Saturday, November 4, 2023

AI: Detecting phone number and email in messages

In e-commerce applications operating on a marketplace model, a significant challenge is the exchange of phone numbers and email addresses through messages between vendors and customers. This allows them to bypass the platform, resulting in a loss of commission revenue for the site. Users may employ inventive methods to evade standard detection algorithms that rely on regular expressions, such as spelling out numbers, e.g. "fivethreetwo" instead of "532". To develop a comprehensive list of such techniques, you could prompt ChatGPT with: 'I have a webpage with a messaging feature. I want to prevent the inclusion of phone numbers and emails in messages. What are some ways users might try to circumvent my safeguards?'

This issue presents an ideal challenge for AI to address.
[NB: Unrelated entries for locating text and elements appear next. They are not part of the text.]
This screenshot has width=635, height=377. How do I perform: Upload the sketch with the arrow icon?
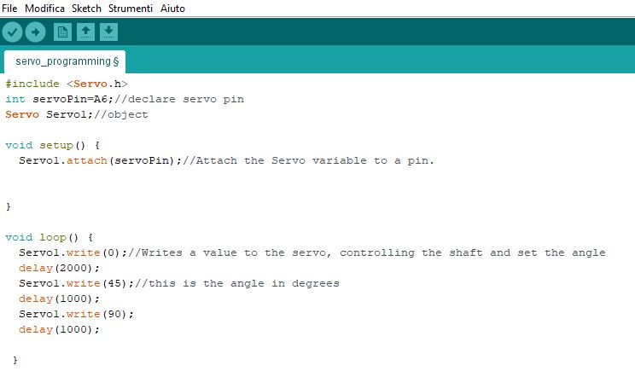click(x=35, y=32)

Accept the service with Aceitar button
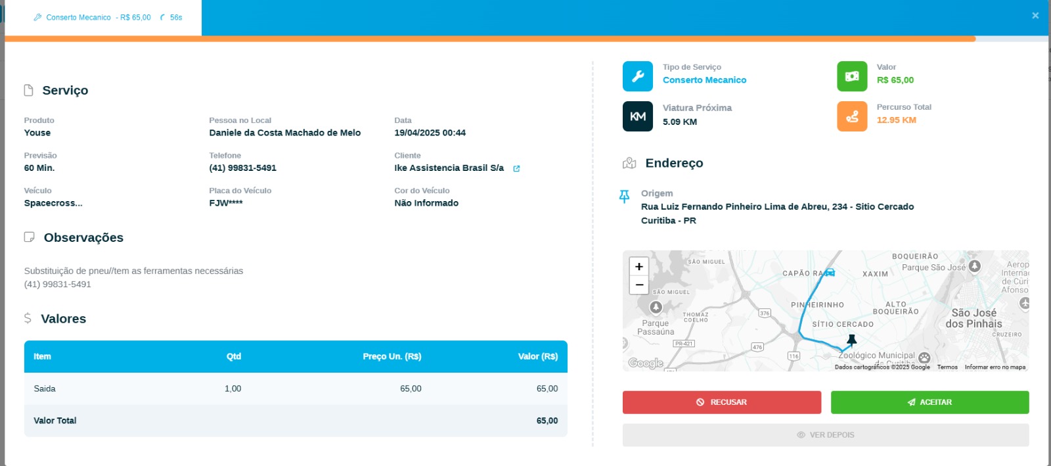pyautogui.click(x=929, y=402)
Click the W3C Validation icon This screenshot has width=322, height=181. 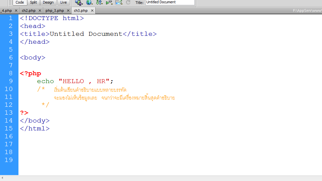coord(109,2)
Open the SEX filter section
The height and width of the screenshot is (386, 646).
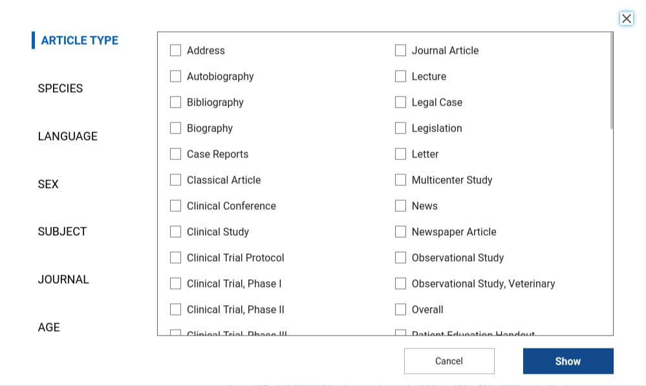48,184
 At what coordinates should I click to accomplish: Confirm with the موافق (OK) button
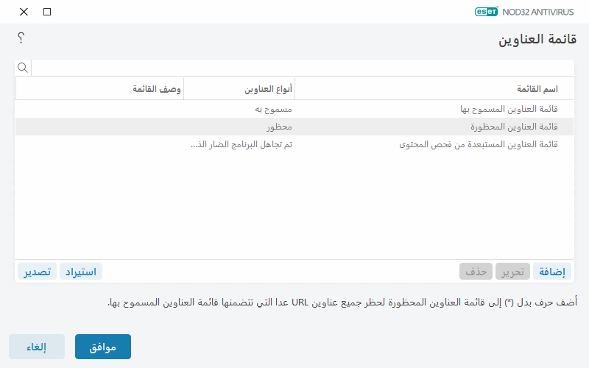click(x=103, y=347)
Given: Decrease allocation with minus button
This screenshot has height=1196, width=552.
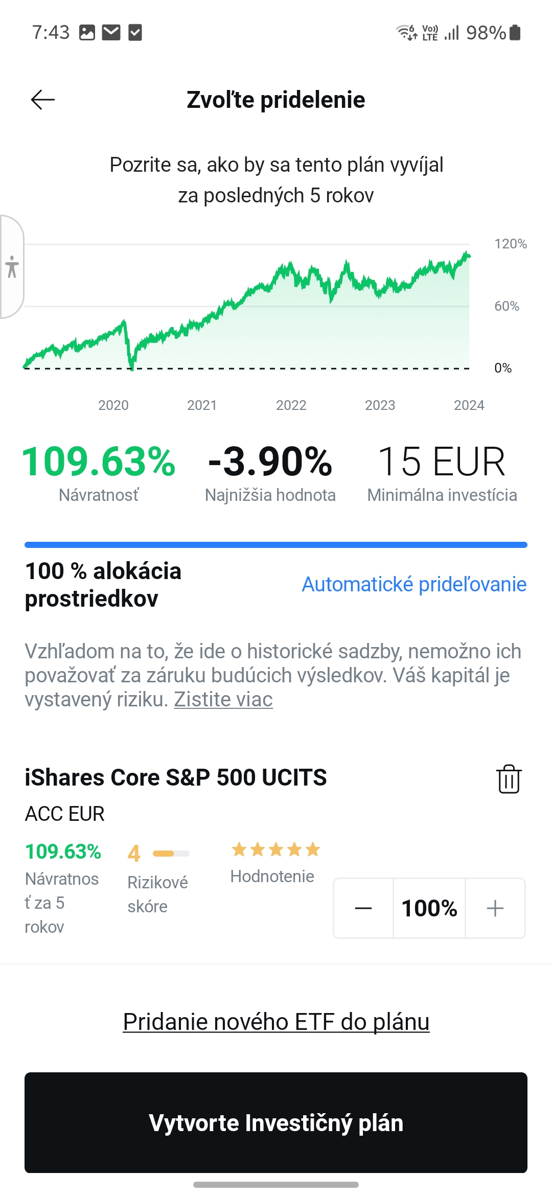Looking at the screenshot, I should click(363, 908).
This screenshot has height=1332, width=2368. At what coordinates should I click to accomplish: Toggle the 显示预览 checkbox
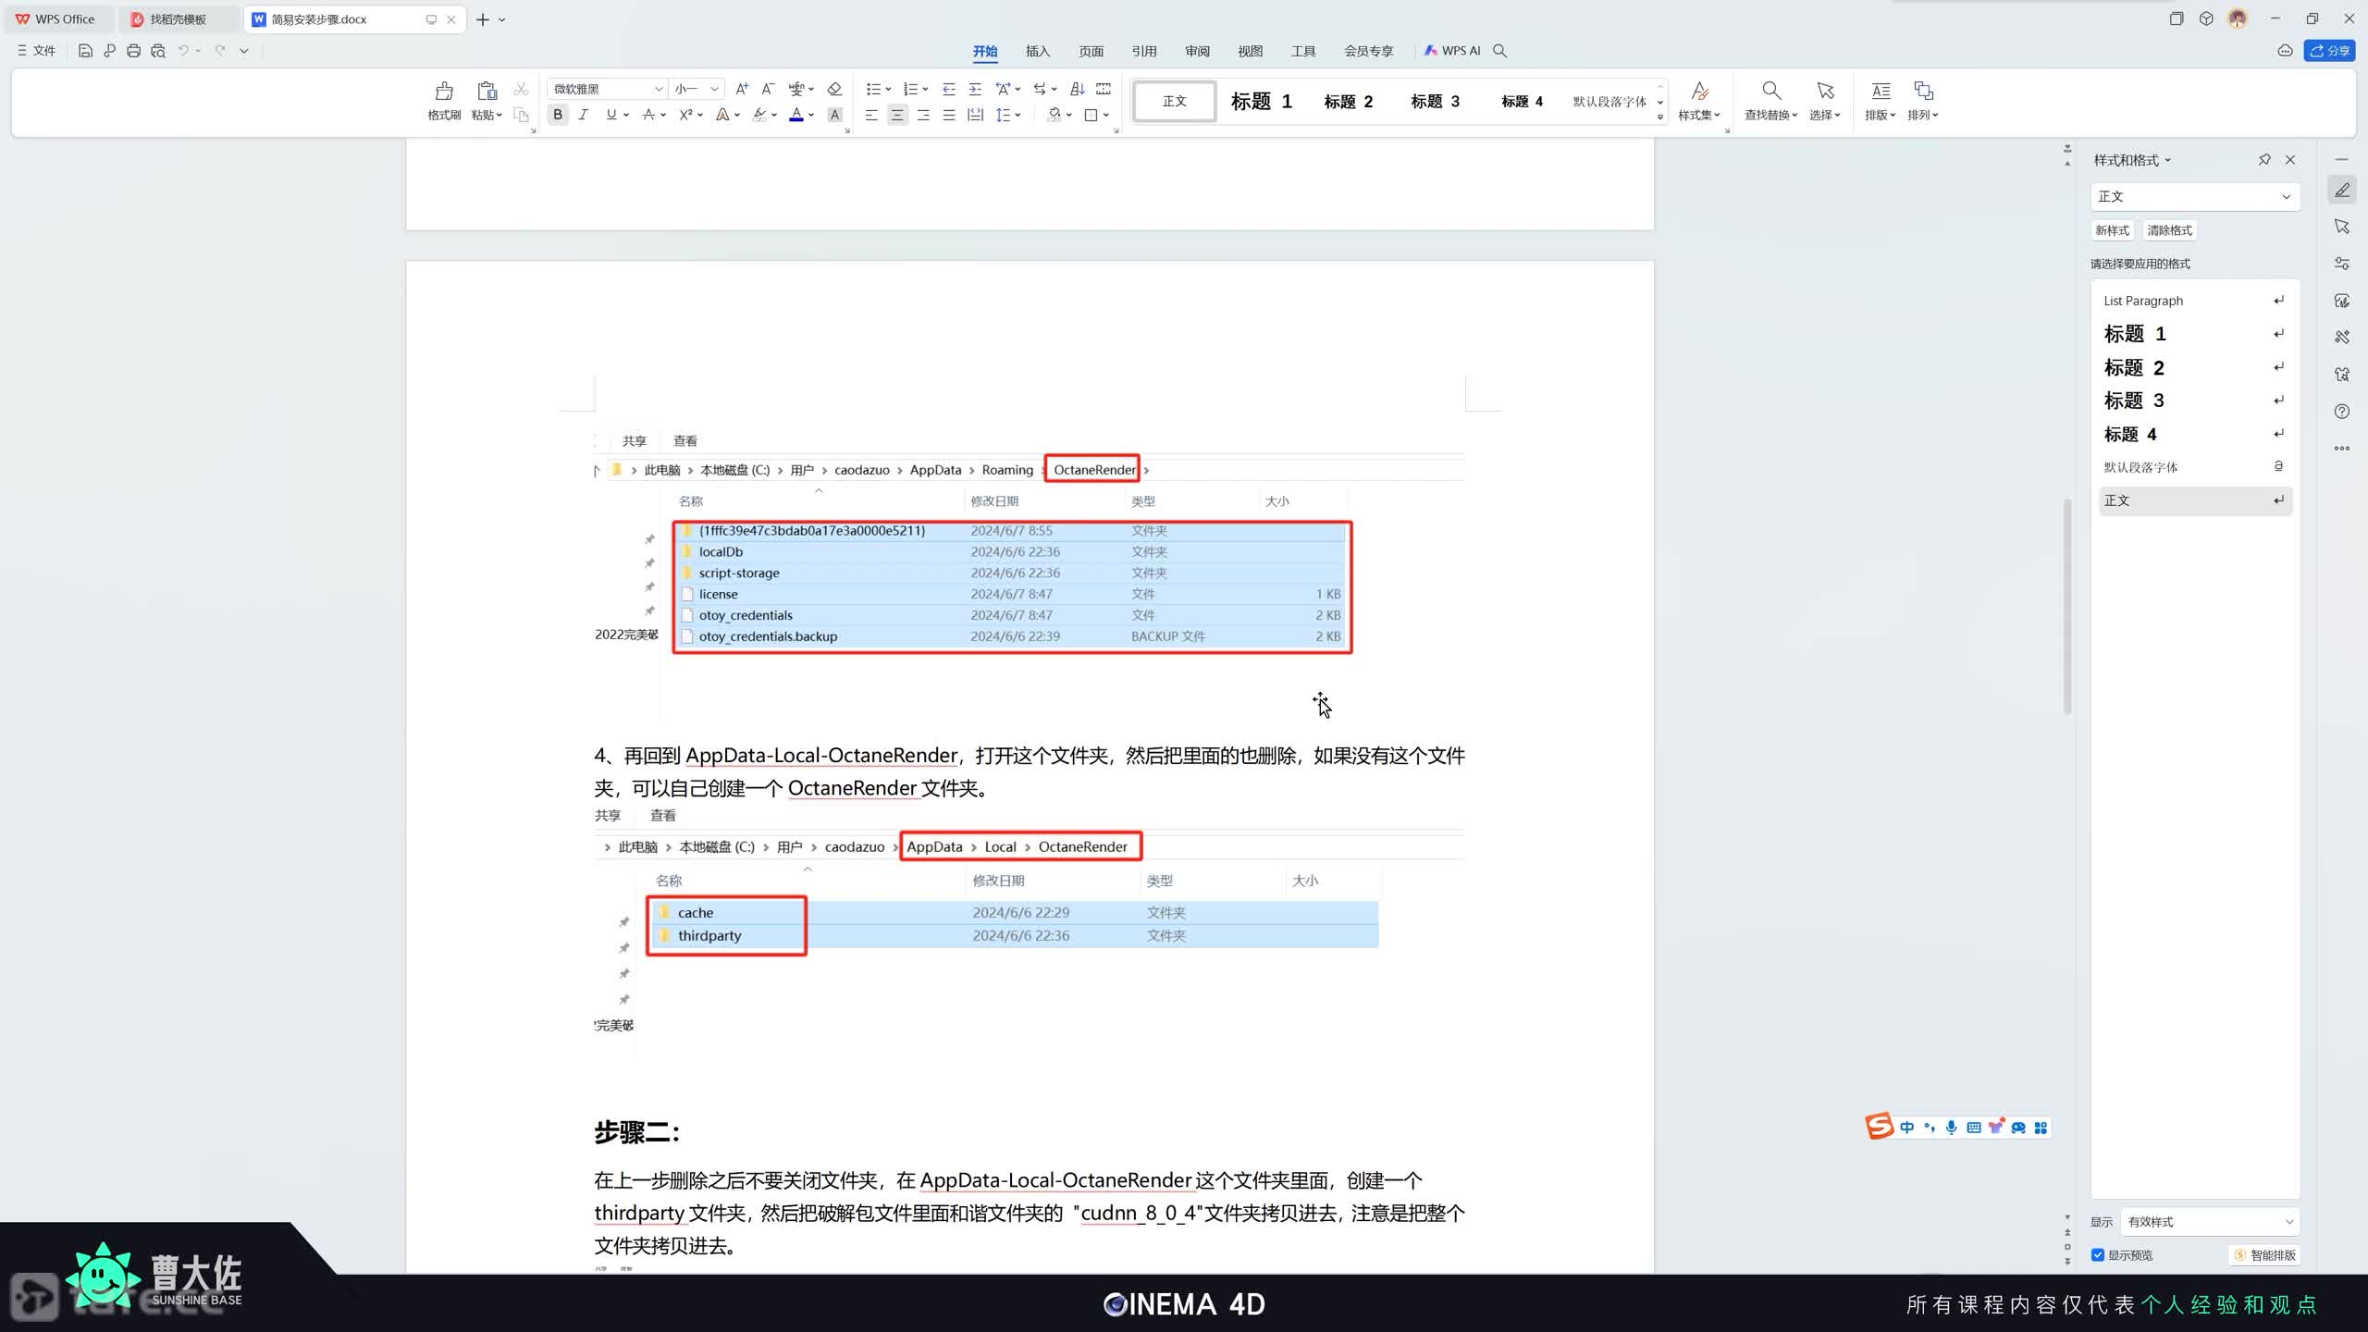tap(2098, 1255)
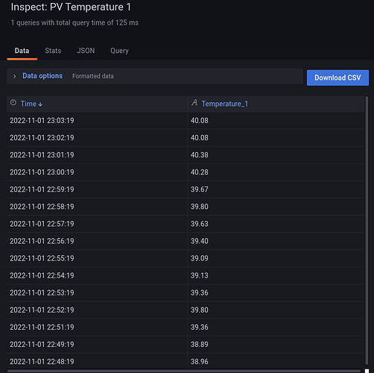The height and width of the screenshot is (373, 374).
Task: Sort by the Temperature_1 column header
Action: [225, 104]
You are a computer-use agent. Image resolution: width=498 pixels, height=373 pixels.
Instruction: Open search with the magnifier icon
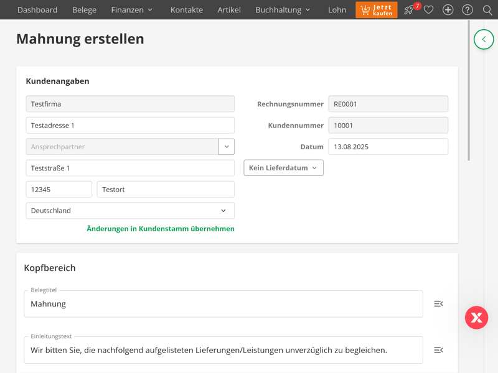(487, 10)
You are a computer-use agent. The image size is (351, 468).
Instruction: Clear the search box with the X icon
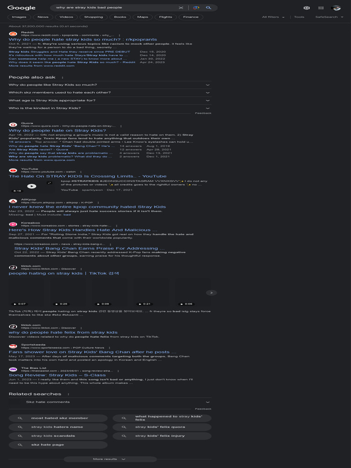tap(181, 8)
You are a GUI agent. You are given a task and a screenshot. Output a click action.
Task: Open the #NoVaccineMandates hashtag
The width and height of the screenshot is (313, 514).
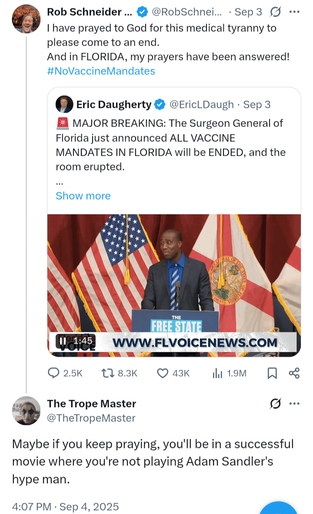point(101,71)
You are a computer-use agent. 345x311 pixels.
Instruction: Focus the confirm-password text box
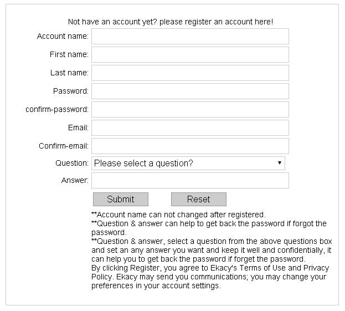(190, 110)
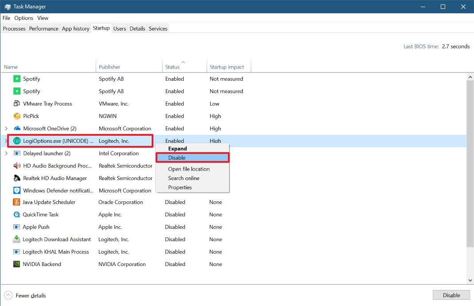Click the Java Update Scheduler icon
This screenshot has width=474, height=306.
(x=17, y=202)
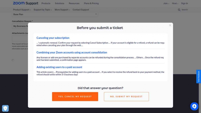Expand the More Support menu

[x=62, y=10]
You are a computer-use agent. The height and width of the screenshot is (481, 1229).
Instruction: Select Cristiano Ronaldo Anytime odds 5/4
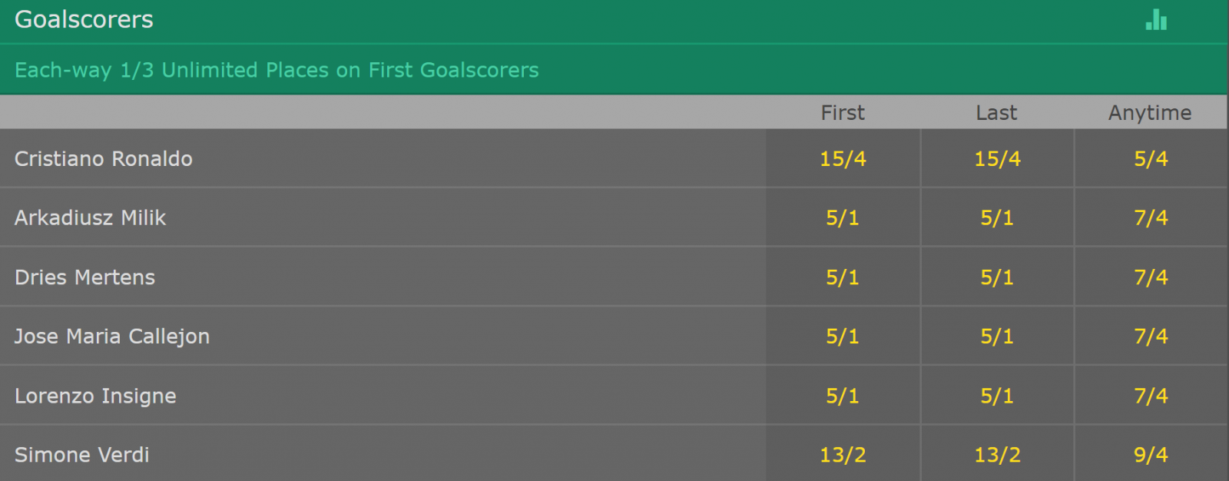point(1151,158)
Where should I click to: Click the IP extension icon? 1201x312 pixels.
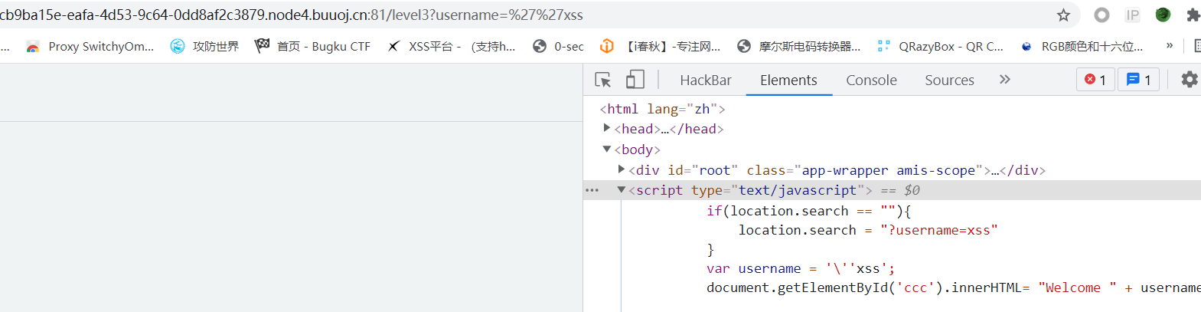tap(1132, 15)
I experimented with OpenAI's text-davinci-003 model but had little success, it failed for most of my test cases. Then I tried the gpt-4 model which was much better. I wrote the following PHP script (with help from ChatGPT4) to tackle the phone number and email detection problem in Turkish text messages. Note that to verify that an AI script works, due to the random nature of AI, you should run it a couple of times with the same input to be sure that it provides the expected output every single time. Note also that the message 'şunu dene jane at example 532 222 33', causes AI to fail 50% of the time, because AI counts number of digits as 9 but it is 8! It also sometimes detects an email and sometimes not, so there is still some prompt engineering work to do.